---------- Data ----------
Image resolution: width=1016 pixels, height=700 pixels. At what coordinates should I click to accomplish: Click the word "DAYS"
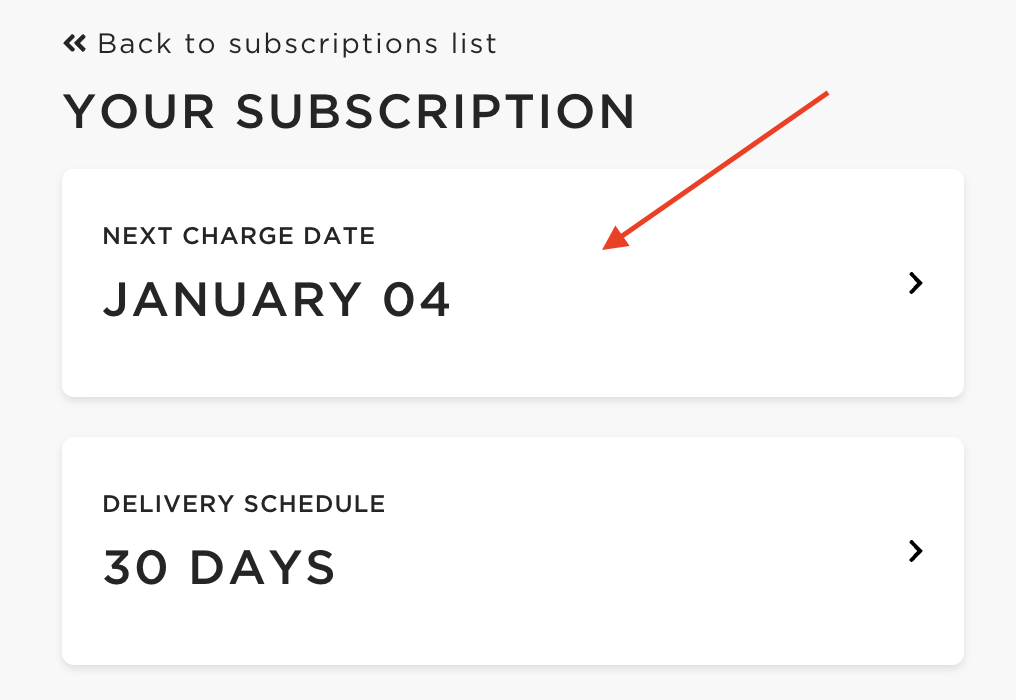tap(263, 568)
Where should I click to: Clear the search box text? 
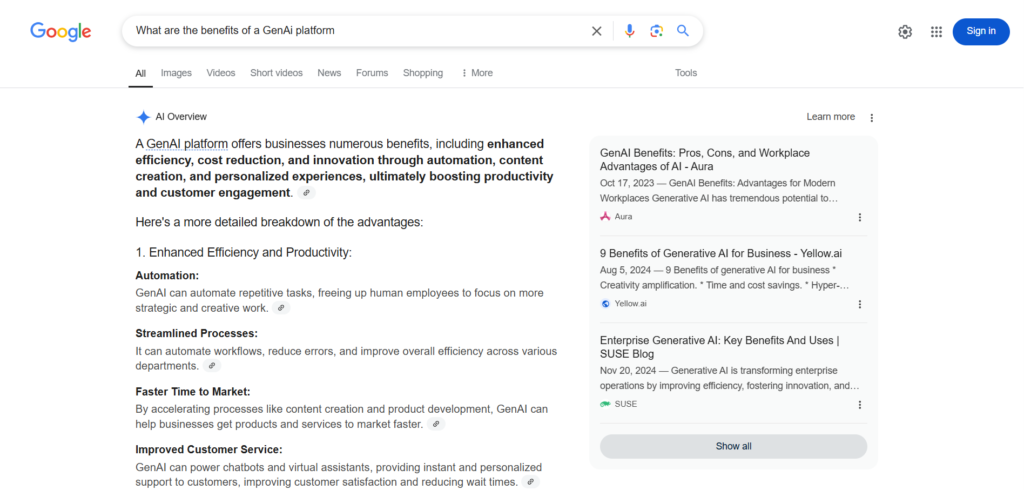point(597,31)
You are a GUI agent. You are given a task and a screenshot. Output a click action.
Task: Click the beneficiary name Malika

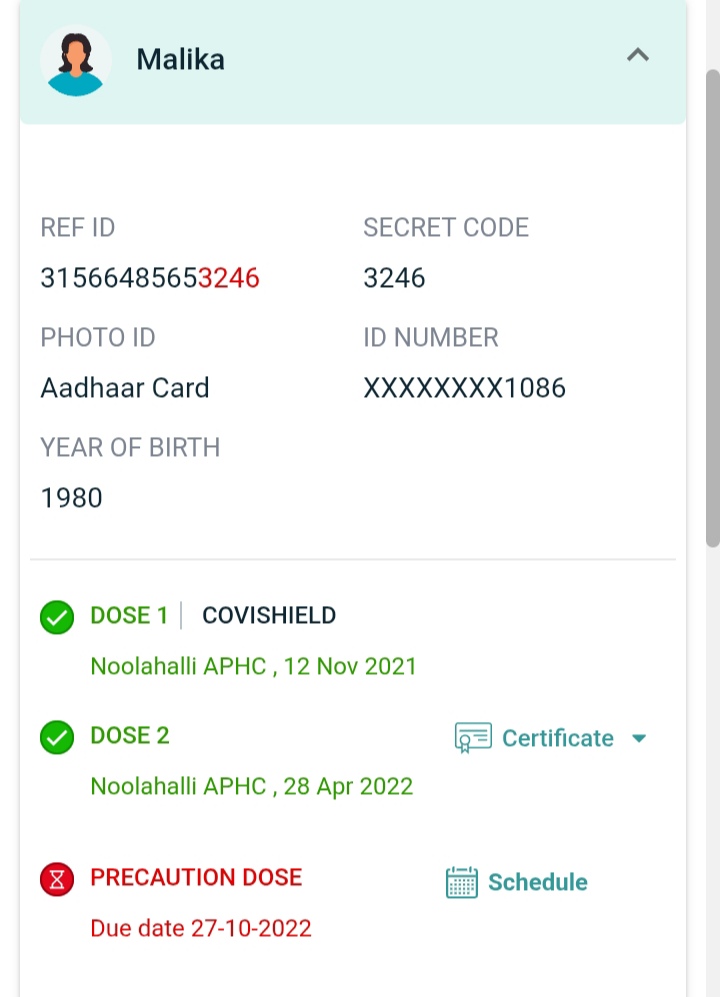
----------
_Required action_
Set down word for word, from the line that contains "Where should I" to the end of the listing above, every line and no picture.

_Expected answer_
Where should I click to: Clear the search box text? 
point(597,31)
You are a GUI agent. You are given a task and a screenshot. Output a click action.
Task: Click the beneficiary name Malika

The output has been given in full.